LOGIN“Sudah, sudah! Tidak perlu dibicarakan lagi mengenai siapa ayah dari anakmu dalam kandunganmu itu.”
“Jika memang anak itu adalah hasil buah madumu dengan putraku Luke, maka aku sebagai ibu dari Luke meminta dengan sangat kepadamu, tolong jangan libatkan anakku Luke dengan kandunganmu itu.”
Mendengar ucapan nyonya Margareth, Veren hanya bisa meremas jari jemarinya yang disembunyikan dibalik meja. Mencoba untuk menahan rasa sakit yang kini menggeliat dalam hatinya.
“Sebagai ibu dari Luke tentu aku tidak akan lari dari tanggung jawab. Dan suamiku juga demikian, kami telah bersepakat untuk memberikan uang tambahan kepadamu sebesar dua miliar, dengan dua catatan yang harus selalu kamu ingat.”
“Pertama, silahkan kamu hilangkan janin dalam kandunganmu itu, jika kamu tidak mau terbebani. Mengingat nama baikmu yang akan rusak, begitu dengan keluargamu yang akan menjadi gosip para tetangga.”
“Dan yang kedua, jika kamu memang tidak mau menggugurkan anak itu dan ingin menepati perkataanmu barusan yang bisa membiayai kebutuhan anak itu tanpa Luke, maka tolong jangan sampai di kemudian hari kamu datang untuk menuntut pertanggung jawaban dari Luke.”
“Karena urusan kamu dengan Luke, akan diselesaikan dengan uang sebesar dua miliar yang akan kami berikan kepadamu. Apakah kamu paham?”
Tubuh Veren gemetar, seakan goyah dengan semua ucapan yang keluar dari mulut nyonya Margareth. Namun, dia tetap menguatkan hati dan berharap akan segera pergi dari tempat itu.
Sekali lagi, Veren menegaskan jika dia tidak perduli dengan uang yang dimiliki oleh keluarga Luke. Tak perduli dengan pertanggungjawaban dari Luke, setelah rasa sakit yang harus dia alami.

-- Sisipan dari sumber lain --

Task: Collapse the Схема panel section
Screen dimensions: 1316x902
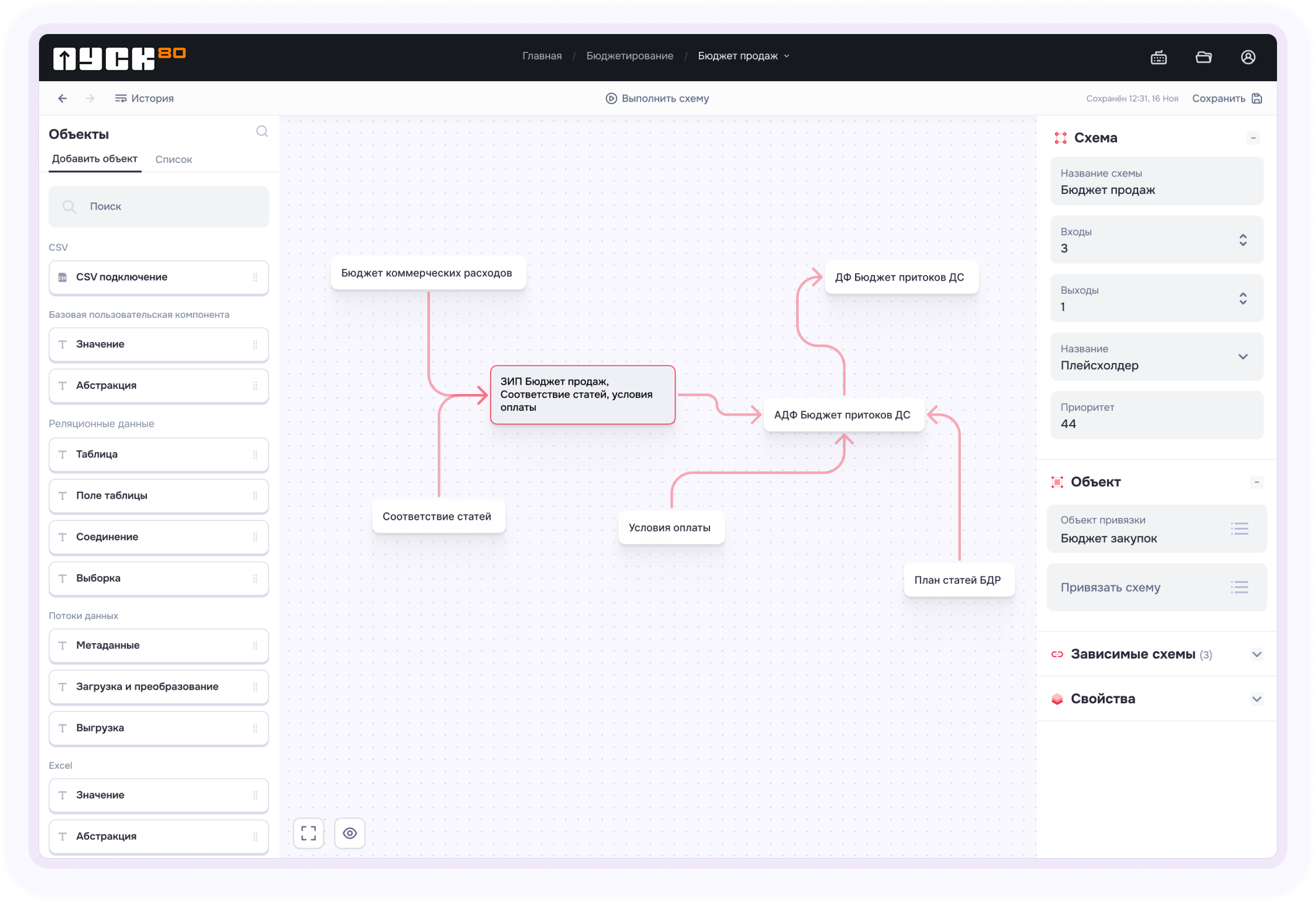Action: (x=1253, y=138)
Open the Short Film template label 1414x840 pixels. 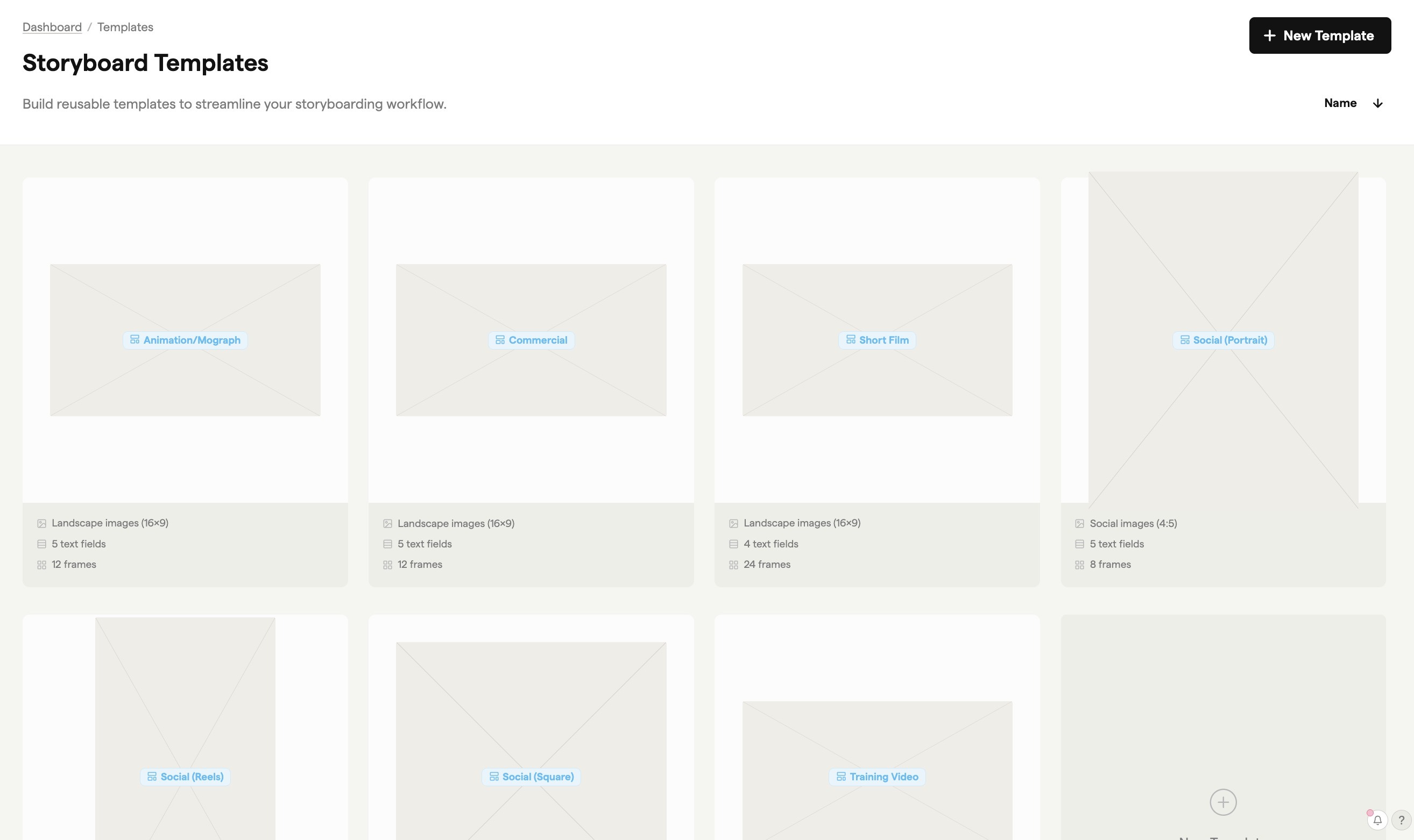[876, 340]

Mata Veren perlahan berkaca-kaca, berusaha menahan sakit yang menggerogoti hati setiap perkataan yang menyakitkan dari nyonya Margareth menyentak telinganya.
Ia menggigit bibir bawah, menarik nafas panjang, dan menegakkan punggung seolah menguatkan diri. Tanpa sepatah kata lagi, Veren berdiri dan bersiap untuk melangkah pergi, meninggalkan bisik-bisik dan tatapan dingin yang menyayat, berharap hatinya bisa berhenti terluka dan Luke tak lagi diharapkan untuk bertanggung jawab atas kandungannya saat ini.
Namun tiba-tiba, nyonya Margareth berdiri dengan langkah cepat, wajahnya memancarkan kemarahan. Ia langsung melangkah ke sisi Veren, meraih salah satu satu lengannya, lalu meremasnya dengan erat yang membuat Veren mengerang kesakitan.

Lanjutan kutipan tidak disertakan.